• Exercise details: Return every line of the listing, exactly as it reads.

Material supplied Block Start

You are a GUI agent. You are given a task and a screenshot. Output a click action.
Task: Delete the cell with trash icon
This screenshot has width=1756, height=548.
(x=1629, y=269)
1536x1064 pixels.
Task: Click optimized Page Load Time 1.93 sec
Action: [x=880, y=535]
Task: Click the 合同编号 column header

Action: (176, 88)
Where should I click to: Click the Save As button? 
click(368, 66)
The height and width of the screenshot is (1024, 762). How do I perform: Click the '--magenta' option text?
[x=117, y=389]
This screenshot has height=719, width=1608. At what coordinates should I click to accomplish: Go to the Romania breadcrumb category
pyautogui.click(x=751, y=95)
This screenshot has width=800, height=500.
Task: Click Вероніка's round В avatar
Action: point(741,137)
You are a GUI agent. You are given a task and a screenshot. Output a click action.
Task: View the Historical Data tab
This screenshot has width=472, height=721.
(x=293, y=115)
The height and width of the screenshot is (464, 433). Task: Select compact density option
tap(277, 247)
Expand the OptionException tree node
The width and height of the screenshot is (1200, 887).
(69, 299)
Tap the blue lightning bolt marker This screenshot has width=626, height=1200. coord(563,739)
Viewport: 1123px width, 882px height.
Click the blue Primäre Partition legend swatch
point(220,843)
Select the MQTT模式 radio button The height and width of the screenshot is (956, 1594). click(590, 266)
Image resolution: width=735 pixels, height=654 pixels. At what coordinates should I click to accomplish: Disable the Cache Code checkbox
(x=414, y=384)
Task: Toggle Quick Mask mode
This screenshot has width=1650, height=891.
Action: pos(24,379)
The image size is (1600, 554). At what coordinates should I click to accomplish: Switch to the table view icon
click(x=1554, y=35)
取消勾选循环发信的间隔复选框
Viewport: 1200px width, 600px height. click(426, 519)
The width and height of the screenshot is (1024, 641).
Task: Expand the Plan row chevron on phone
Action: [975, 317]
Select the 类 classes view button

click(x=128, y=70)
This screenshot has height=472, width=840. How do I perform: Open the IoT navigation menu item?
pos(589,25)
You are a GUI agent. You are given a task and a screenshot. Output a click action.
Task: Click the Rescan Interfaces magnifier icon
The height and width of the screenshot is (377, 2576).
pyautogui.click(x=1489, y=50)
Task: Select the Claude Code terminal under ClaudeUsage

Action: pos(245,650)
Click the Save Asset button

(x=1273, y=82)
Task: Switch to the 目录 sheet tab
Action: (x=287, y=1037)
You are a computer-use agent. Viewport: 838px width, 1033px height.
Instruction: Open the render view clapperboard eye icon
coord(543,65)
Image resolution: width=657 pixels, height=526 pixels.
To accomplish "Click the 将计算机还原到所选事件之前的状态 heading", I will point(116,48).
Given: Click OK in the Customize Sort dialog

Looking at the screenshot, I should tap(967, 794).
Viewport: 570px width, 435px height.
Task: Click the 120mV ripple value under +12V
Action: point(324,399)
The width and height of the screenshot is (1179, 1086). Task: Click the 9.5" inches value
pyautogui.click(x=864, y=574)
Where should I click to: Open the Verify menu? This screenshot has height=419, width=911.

Material supplied Block End

• Written response:
You are a GUI agent. You are given a task and a screenshot. Output a click action.
Task: Delete the cell with trash icon
This screenshot has width=1756, height=548.
(x=1629, y=269)
1536x1064 pixels.
Task: Click optimized Page Load Time 1.93 sec
Action: [x=880, y=535]
Task: Click the 合同编号 column header

Action: (176, 88)
Where should I click to: Click the Save As button? 
click(368, 66)
The height and width of the screenshot is (1024, 762). How do I perform: Click the '--magenta' option text?
[x=117, y=389]
This screenshot has height=719, width=1608. At what coordinates should I click to accomplish: Go to the Romania breadcrumb category
pyautogui.click(x=751, y=95)
This screenshot has width=800, height=500.
Task: Click Вероніка's round В avatar
Action: point(741,137)
You are a GUI agent. You are given a task and a screenshot. Output a click action.
Task: View the Historical Data tab
This screenshot has width=472, height=721.
(x=293, y=115)
The height and width of the screenshot is (464, 433). Task: Select compact density option
tap(277, 247)
Expand the OptionException tree node
The width and height of the screenshot is (1200, 887).
(69, 299)
Tap the blue lightning bolt marker This screenshot has width=626, height=1200. coord(563,739)
Viewport: 1123px width, 882px height.
Click the blue Primäre Partition legend swatch
point(220,843)
Select the MQTT模式 radio button The height and width of the screenshot is (956, 1594). click(590, 266)
Image resolution: width=735 pixels, height=654 pixels. At what coordinates should I click to accomplish: Disable the Cache Code checkbox
(x=414, y=384)
Task: Toggle Quick Mask mode
This screenshot has width=1650, height=891.
Action: pos(24,379)
The image size is (1600, 554). At what coordinates should I click to accomplish: Switch to the table view icon
click(x=1554, y=35)
取消勾选循环发信的间隔复选框
Viewport: 1200px width, 600px height. click(426, 519)
The width and height of the screenshot is (1024, 641).
Task: Expand the Plan row chevron on phone
Action: [975, 317]
Select the 类 classes view button

click(x=128, y=70)
This screenshot has height=472, width=840. How do I perform: Open the IoT navigation menu item?
pos(589,25)
You are a GUI agent. You are given a task and a screenshot. Output a click action.
Task: Click the Rescan Interfaces magnifier icon
The height and width of the screenshot is (377, 2576).
pyautogui.click(x=1489, y=50)
Task: Select the Claude Code terminal under ClaudeUsage

Action: pos(245,650)
Click the Save Asset button

(x=1273, y=82)
Task: Switch to the 目录 sheet tab
Action: (x=287, y=1037)
You are a computer-use agent. Viewport: 838px width, 1033px height.
Instruction: Open the render view clapperboard eye icon
coord(543,65)
Image resolution: width=657 pixels, height=526 pixels.
To accomplish "Click the 将计算机还原到所选事件之前的状态 heading", I will point(116,48).
Given: Click OK in the Customize Sort dialog

Looking at the screenshot, I should tap(967, 794).
Viewport: 570px width, 435px height.
Task: Click the 120mV ripple value under +12V
Action: point(324,399)
The width and height of the screenshot is (1179, 1086). Task: Click the 9.5" inches value
pyautogui.click(x=864, y=574)
Where should I click to: Open the Verify menu? This screenshot has height=419, width=911.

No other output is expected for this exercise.